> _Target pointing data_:
____________

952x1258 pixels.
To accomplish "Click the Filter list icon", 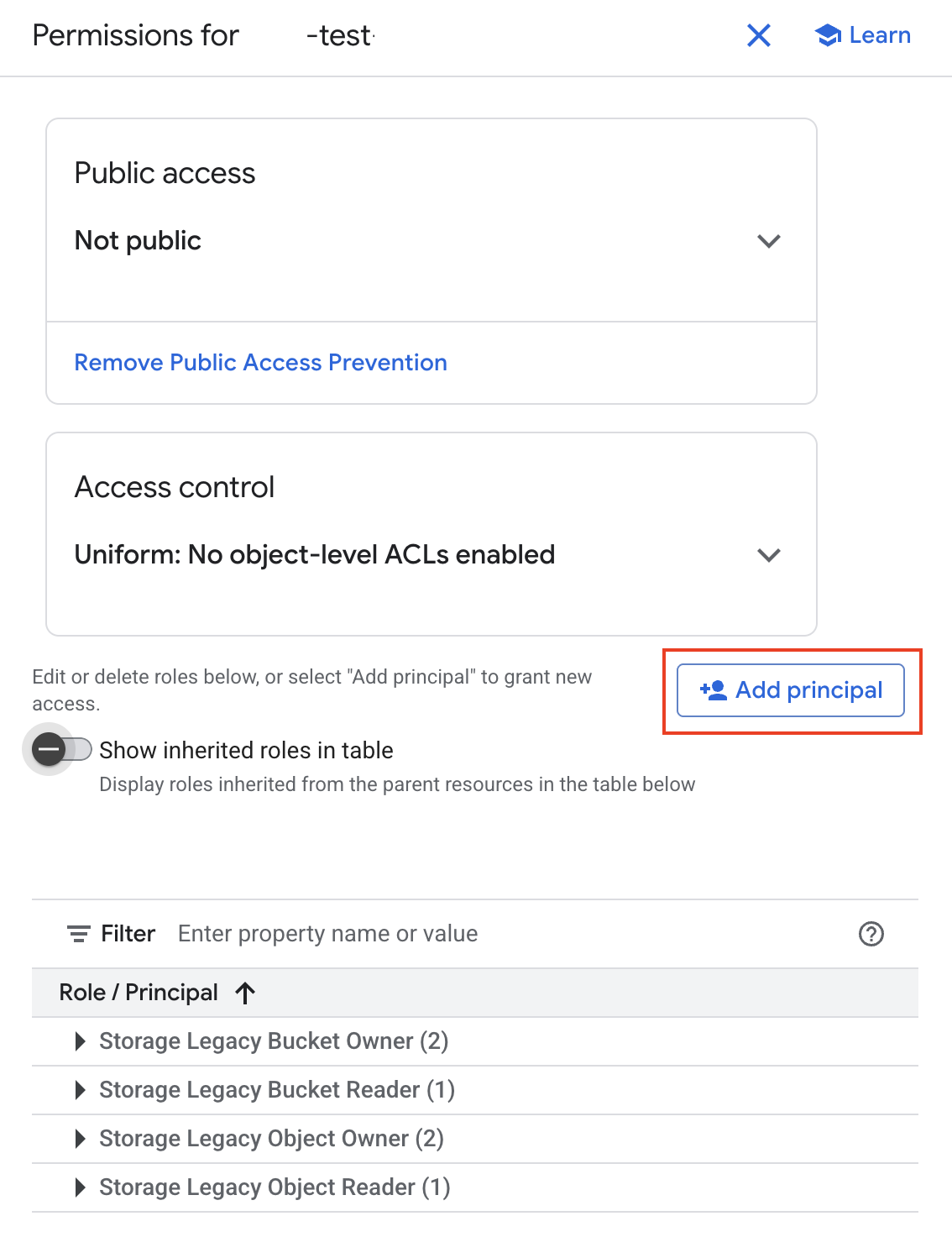I will click(x=79, y=934).
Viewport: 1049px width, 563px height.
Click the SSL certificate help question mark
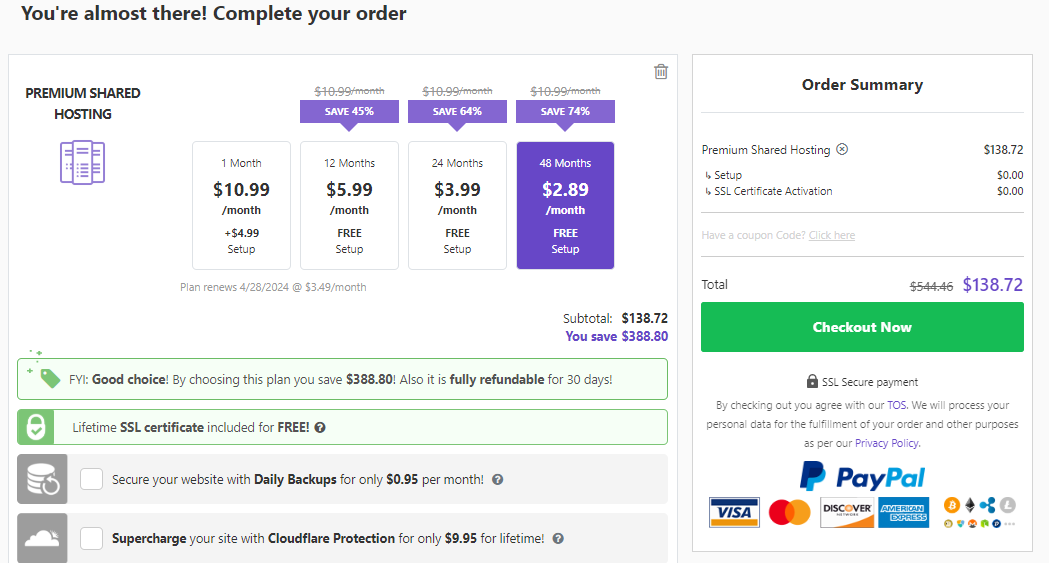(x=320, y=428)
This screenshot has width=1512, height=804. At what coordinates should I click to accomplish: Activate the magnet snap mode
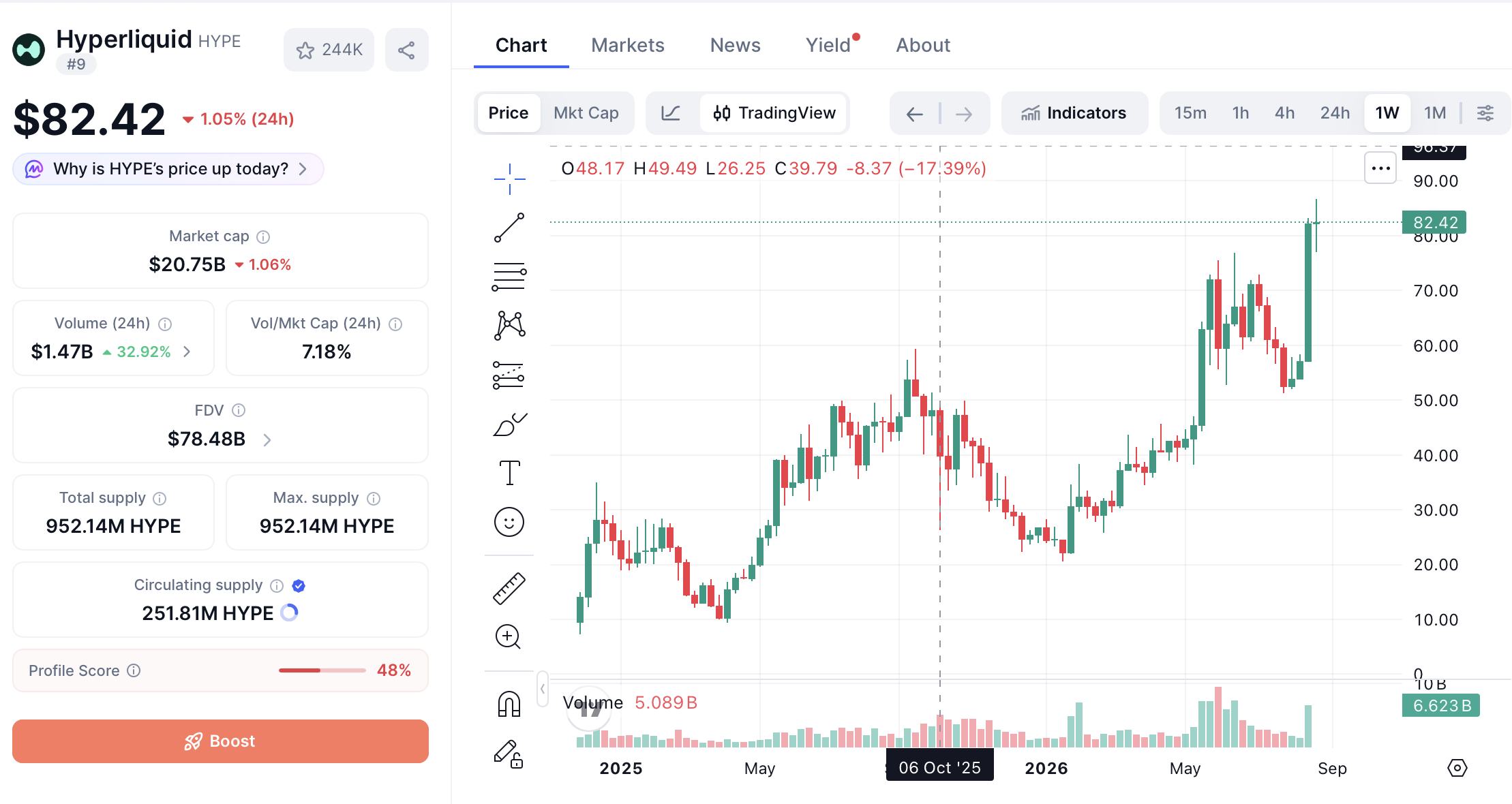(x=509, y=704)
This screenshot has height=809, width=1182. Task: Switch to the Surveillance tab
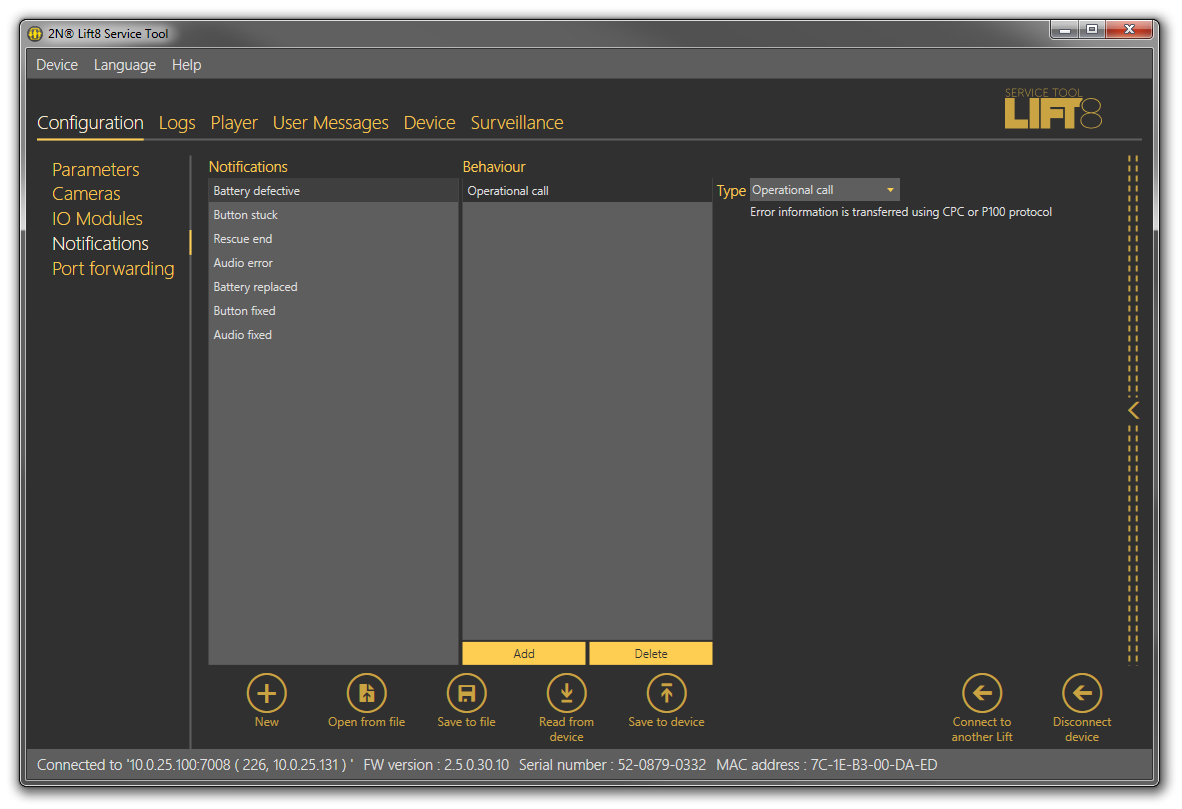[517, 123]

____________

> _Given exercise_:
Which lines of the listing above contain the string "width"? Copy each of them in full.

> _Final answer_:
Viewport: 1049px width, 563px height.
This screenshot has width=1512, height=804. At what coordinates should I click to accomplish: Activate the magnet snap mode
This screenshot has height=809, width=1182. Task: Switch to the Surveillance tab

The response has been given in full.